Wczoraj po południu islandzki Państwowy Urząd Wyborczy podał ostateczne wyniki sobotniego głosowania.

"Wyraźnie widać, że wyborcy chcą zmian" - oświadczyła liderka Sojuszu i pretendentka do teki premiera Kristrum Frostadottir. Zwycięska partia, aby mieć większość w 63-miejscowym parlamencie Althingu będzie potrzebować koalicjantów.

Jednak koalicję rządzącą może stworzy również dotychczasowy premier z Partii Niepodległości Bjarni Benediktsson, choć jego partia osiągnęła najgorszy wynik w historii, ale lepszy niż wskazywały sondaże.

Zakulisowe negocjacje już trwają. Dzisiaj liderzy partyjni zostali zaproszeni na pierwsze rozmowy do prezydent Islandii Halli Tomasdottir.

Kluczowe będą decyzje partii Odrodzenie oraz kolejnych sił w nowym parlamencie - Partii Ludowej (13,8 proc., 10 mandatów), Partii Centrum (12,1 proc., 8 mandatów). Do Althingu dostała się jeszcze tylko prawicowa Partia Postępu (7,8 proc, 5 mandatów).

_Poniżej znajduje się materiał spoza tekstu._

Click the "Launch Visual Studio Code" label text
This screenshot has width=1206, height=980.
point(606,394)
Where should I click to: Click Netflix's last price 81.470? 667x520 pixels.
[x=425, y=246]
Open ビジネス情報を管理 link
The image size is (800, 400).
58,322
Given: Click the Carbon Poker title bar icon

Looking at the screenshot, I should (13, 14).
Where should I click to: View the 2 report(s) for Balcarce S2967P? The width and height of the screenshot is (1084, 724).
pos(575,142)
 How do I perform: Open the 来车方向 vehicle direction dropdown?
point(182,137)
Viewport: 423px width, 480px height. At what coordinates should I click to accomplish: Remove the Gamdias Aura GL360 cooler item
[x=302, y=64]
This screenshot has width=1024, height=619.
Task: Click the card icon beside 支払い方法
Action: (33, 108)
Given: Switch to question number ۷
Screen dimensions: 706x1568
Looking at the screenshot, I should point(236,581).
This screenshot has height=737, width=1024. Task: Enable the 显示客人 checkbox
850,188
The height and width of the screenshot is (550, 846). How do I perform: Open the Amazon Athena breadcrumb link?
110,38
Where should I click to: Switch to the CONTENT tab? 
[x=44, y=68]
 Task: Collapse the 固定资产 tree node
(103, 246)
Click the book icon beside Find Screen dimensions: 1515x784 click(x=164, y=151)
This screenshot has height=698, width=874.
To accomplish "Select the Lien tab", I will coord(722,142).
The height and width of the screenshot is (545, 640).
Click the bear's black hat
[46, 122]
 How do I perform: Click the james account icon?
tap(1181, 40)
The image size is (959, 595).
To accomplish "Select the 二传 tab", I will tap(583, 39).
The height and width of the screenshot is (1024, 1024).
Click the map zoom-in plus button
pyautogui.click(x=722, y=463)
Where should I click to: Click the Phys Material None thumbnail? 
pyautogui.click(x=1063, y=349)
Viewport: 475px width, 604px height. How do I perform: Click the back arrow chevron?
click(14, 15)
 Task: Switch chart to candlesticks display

Według Polaka Pawła Bartoszka, który zdobył mandat z listy Odrodzenia, na razie trudno spekulować na temat składu przyszłego rządu.

"Nasza partia nie wyklucza współpracy z socjaldemokratami (Sojuszem) ani z Partią Niepodległości" - przekazał Bartoszek. Dodał, że jego ugrupowanie ma ambicje współrządzić Islandią. "Wynik 16 proc. dla naszej liberalnej partii jest dobry w kontekście europejskim" - podkreślił. Zwrócił uwagę, że głównym wyzwaniem jest walka z inflacją i deficytem budżetowym.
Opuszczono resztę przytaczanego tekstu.